Page excerpt –

----------------

Nature Journal Club

Sue Gibson

Imperial College London, UK

An organic chemist highlights an ingenious way to make radiotracers.

In diagnostic medicine, radiotracers are used to image molecules in the body by methods such as positron emission tomography. Radionuclides such as carbon-11, nitrogen-13 or fluorine-18 are incorporated into molecules normally used by the body, such as glucose, or into designer organic molecules that bind to receptor sites within the body and provide valuable information about how they function. But the short half-lives of these radionuclides — 20, 10 and 110 minutes respectively — mean that the chemical reactions used to make the tracers must be speedy.

One step that is often time-consuming is separating out synthesized radiotracers from the large quantities of unreacted precursor molecules used to ensure efficient use of the radionuclide.

----------------

Records supplied –
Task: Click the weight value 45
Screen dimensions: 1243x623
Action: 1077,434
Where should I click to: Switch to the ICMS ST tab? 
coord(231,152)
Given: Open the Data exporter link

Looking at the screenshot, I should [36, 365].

----------------

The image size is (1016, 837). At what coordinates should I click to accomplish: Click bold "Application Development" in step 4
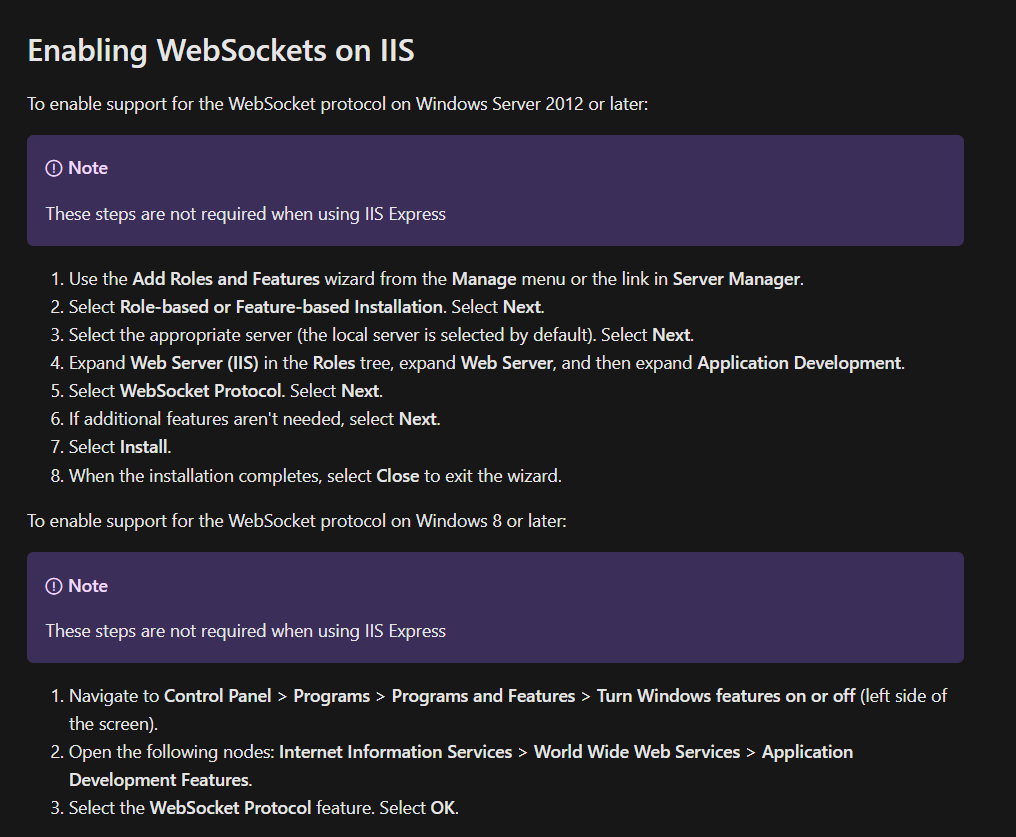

----------------

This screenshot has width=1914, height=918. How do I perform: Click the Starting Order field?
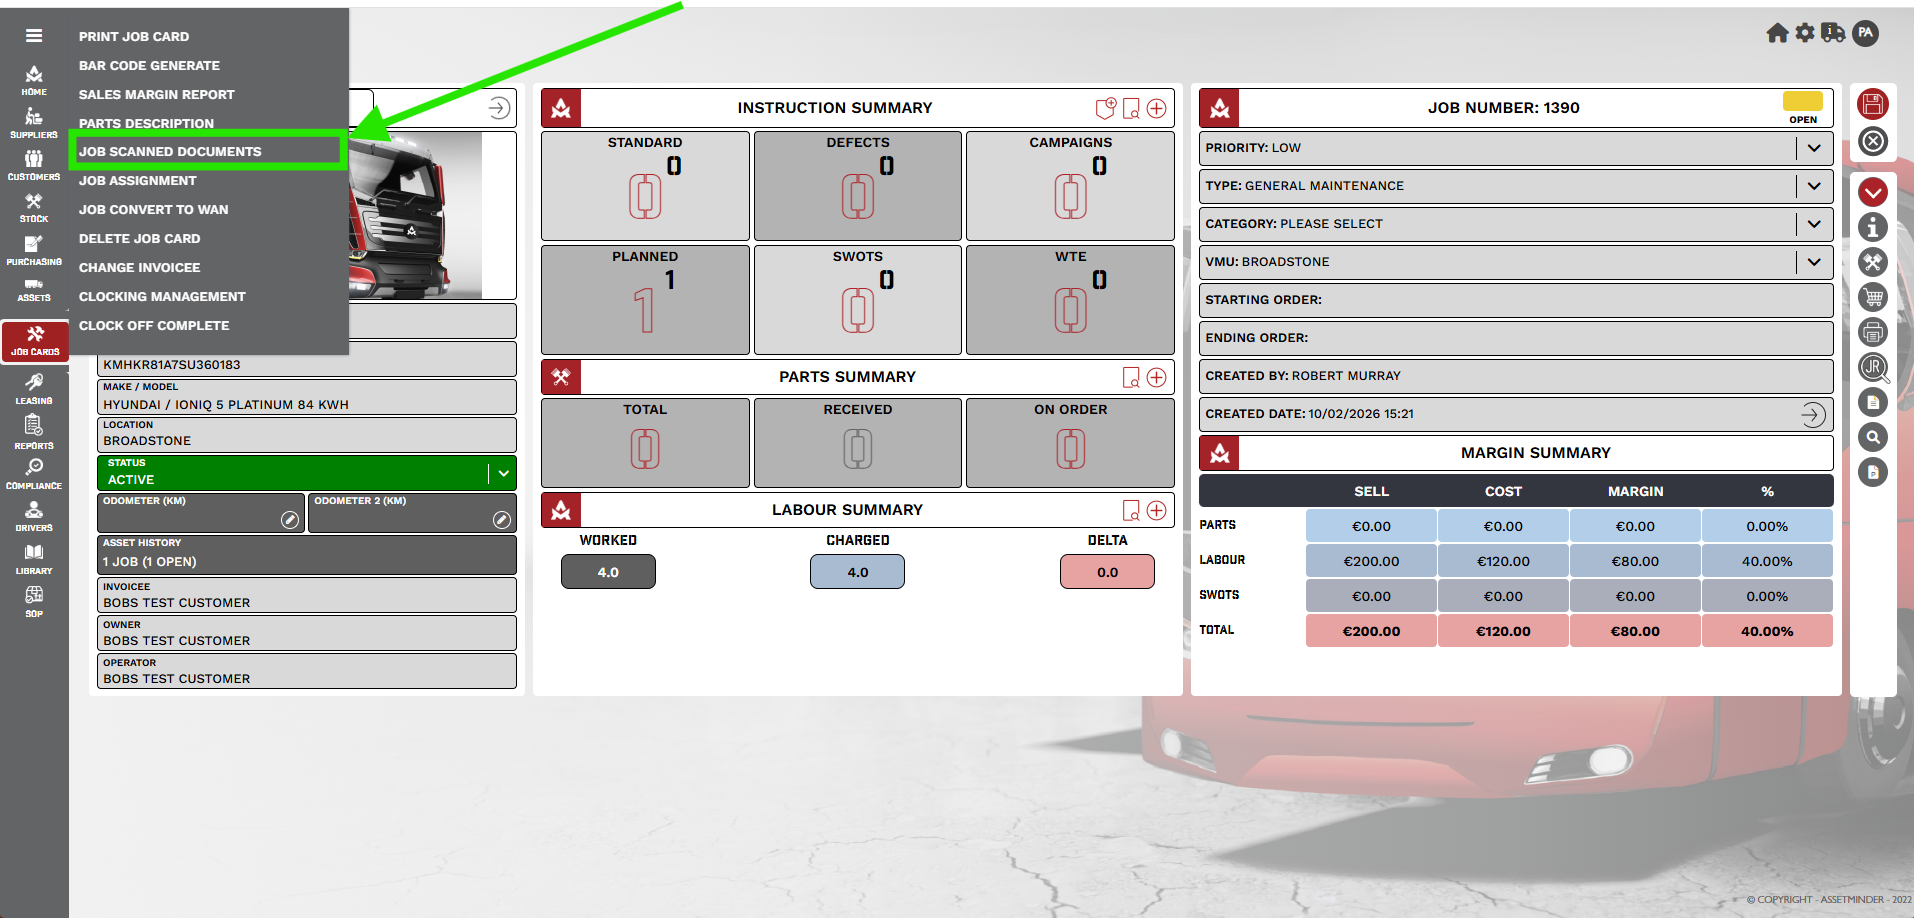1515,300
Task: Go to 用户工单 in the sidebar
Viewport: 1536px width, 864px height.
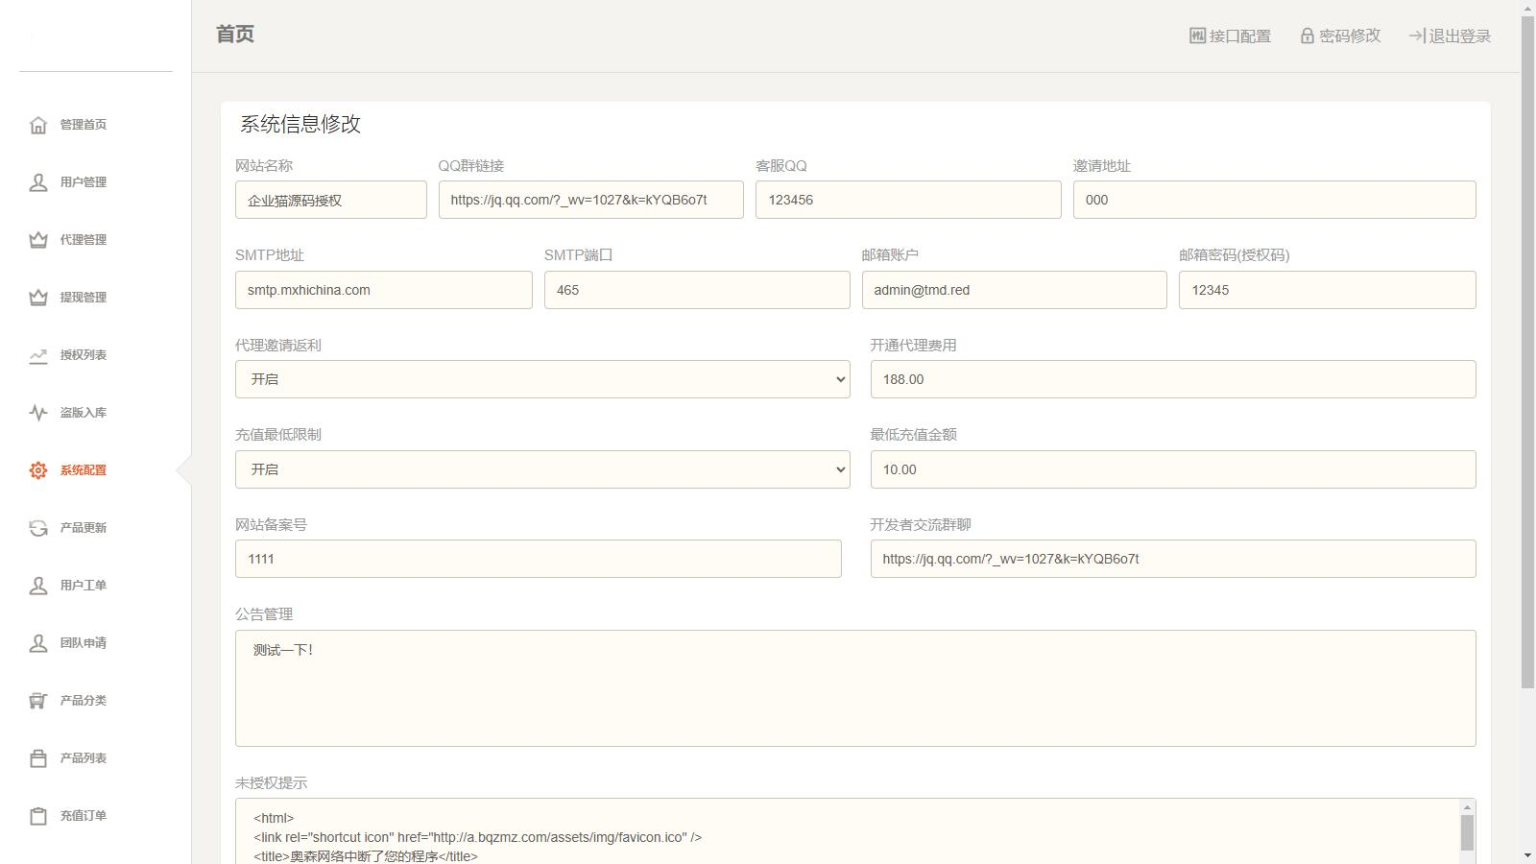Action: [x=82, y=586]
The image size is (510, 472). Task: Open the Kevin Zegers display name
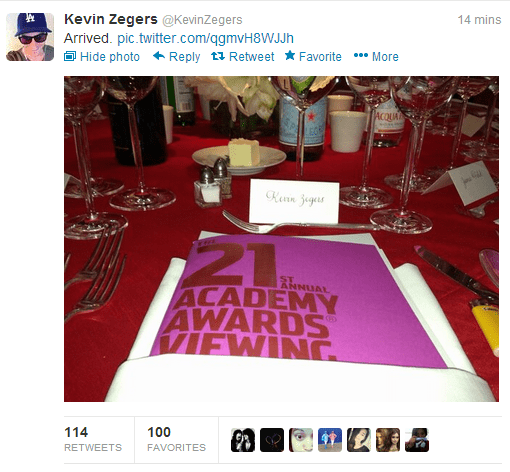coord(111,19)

----------------

What is expected –
Answer these about the radiotracer text:
1. Which institution is listed with Sue Gibson?
2. What half-life is given for fluorine-18?
3. Which step does the text call often time-consuming?
Answer from the radiotracer text only, not from the data.

Response to this exercise –
1. Imperial College London, UK
2. 110 minutes
3. Separating out synthesized radiotracers from the large quantities of unreacted precursor molecules